The Federal Environment Ministry will provide the government of Vietnam with increased assistance for environmental and climate protection. Following political talks in Vietnam, Astrid Klug, Parliamentary State Secretary at the Federal Environment Ministry, stated: "Ongoing climate change is a very serious threat for Vietnam. Measures to protect Vietnam's long coastline and the sources of livelihood of people in the large river deltas are urgently needed. This is why we support the coastal protection project which promotes self-help locally". Altogether the Federal Environment Ministry is providing more than 2.8 million euro for this purpose and for projects geared to expanding wind energy and the use of small biogas installations.

As well as talks with the Vietnamese government, Astrid Klug's programme comprised a visit to a climate project in the southern Bac Lieu province. With its long coastline and the two large estuaries - the Mekong delta in the South and the Red River delta in the North - Vietnam is one of the countries most affected by climate change. An increasing number of hurricanes and the rise in sea level constitute a threat to the "rice bowl of Southeast Asia" and the living space of millions. The coastal protection project is being financed through the Federal Environment Ministry's international climate initiative with 1.6 million euro. Together with the local administration the GTZ (Gesellschaft für Technische Zusammenarbeit) will contribute to coastal stabilisation and to the protection of biological diversity by planting mangrove forests.

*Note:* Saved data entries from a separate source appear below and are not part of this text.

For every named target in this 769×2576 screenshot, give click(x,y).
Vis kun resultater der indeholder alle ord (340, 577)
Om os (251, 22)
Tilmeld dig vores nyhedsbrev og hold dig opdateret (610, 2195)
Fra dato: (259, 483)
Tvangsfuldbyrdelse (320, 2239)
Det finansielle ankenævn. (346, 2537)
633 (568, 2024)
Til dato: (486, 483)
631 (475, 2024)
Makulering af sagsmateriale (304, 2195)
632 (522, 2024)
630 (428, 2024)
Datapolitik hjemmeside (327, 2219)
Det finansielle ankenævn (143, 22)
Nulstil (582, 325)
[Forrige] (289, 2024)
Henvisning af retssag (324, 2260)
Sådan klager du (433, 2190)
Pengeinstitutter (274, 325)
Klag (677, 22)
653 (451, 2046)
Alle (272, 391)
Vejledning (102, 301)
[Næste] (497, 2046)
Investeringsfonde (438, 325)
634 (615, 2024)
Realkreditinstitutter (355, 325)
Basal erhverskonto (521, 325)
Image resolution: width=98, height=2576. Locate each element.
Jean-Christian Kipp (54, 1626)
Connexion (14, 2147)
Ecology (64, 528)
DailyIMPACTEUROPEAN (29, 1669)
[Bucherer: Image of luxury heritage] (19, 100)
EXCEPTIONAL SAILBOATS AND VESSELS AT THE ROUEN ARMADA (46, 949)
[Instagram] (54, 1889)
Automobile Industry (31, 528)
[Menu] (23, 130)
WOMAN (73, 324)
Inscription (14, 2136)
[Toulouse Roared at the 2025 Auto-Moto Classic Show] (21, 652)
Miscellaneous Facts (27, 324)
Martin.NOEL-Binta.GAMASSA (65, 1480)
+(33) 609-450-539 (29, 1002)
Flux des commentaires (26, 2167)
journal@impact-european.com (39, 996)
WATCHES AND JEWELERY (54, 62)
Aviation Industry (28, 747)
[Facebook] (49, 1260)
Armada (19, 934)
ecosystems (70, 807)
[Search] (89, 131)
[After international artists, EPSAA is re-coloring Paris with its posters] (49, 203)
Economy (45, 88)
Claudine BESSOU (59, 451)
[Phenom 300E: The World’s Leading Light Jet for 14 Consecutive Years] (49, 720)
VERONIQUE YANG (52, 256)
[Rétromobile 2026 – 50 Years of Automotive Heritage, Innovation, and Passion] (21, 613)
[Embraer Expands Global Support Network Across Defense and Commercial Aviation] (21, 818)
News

Under the Federal Environment Ministry's climate initiative, assistance is also being provided for the government in Hanoi for improving the framework conditions for expanding wind energy. 1 million euro is earmarked for this purpose. Vietnam plans to adopt a promotion tool based on the German Renewable Energy Sources Act (EEG). German experts are also assisting the Vietnamese Finance Ministry in launching ecological taxation.

Finally, the Federal Environment Ministry is providing 230,000 euro for a programme which makes manure from pig fattening farms usable for biogas generation. Pork is a staple food in Vietnam. In particular small farms do not have an opportunity for adequate manure disposal and simply discharge manure into open lagoons or rivers. This is not only a major threat to human health; it also leads to the release of large volumes of methane.

In bilateral talks in Hanoi, Astrid Klug and Vietnamese government representatives discussed topical issues of environmental policy and perspectives of future cooperation. Astrid Klug stated: "Dynamic industrialisation and rehabilitation geared to overcoming the consequences of war constitute great challenges for Vietnam. This applies in particular to environmental protection."

Astrid Klug also opened a German-Vietnamese workshop on brownfields redevelopment. For years Germany and Vietnam have closely cooperated in areas such as the reclamation of contaminated sites, soil conservation, water supply and waste water management as well as waste management. With more than 86 million inhabitants Vietnam is an important partner in Southeast Asia and an interesting market for environmental technology.